For some time this feature was read as the outer boundary of an Early Christian monastic enclosure, roughly 145 metres in diameter, thought to belong to a monastery of considerable antiquity. The reality turns out to be more layered than that, and arguably more interesting for it.
The site takes its name from Kilbixy, or Ceall Bhigsighe, the church of St Bigseach, a figure whose festival was marked on both the 28th of June and the 4th of October, and who was associated with St Brigid of Kildare. The monastery here was recorded as early as the medieval period, and scholars had long supposed that the curving ditch preserved the outline of its original enclosure, a common feature of Early Christian ecclesiastical sites in Ireland, where a roughly circular boundary ditch or bank would have defined the sacred precinct of a monastic community. However, the ditch is now understood to be a post-medieval fosse, a deliberately dug landscape feature of the kind sometimes called a ha-ha, which allowed uninterrupted views across grounds without the intrusion of a visible wall or fence. Its construction was described in the 1793 edition of the Anthologia Hibernica, a Dublin periodical of the period, placing it firmly in the era of the church building it accompanies rather than in the age of St Bigseach. The confusion is understandable; early monastic enclosures and designed landscape features can leave strikingly similar traces in the ground.

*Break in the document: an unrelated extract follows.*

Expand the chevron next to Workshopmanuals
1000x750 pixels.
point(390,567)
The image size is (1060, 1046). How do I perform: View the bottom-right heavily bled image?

What the graveyard did yield, more unambiguously, was a sandstone cross-slab of Early Christian date, uncovered during a clean-up scheme in 1980. Cross-slabs are among the more common grave markers of the early medieval Irish church, typically incised with a simple cross rather than carved in relief, and this example is now displayed inside the Church of Ireland building on the site, a small Early Christian object quietly outlasting centuries of interpretation and misreading around it.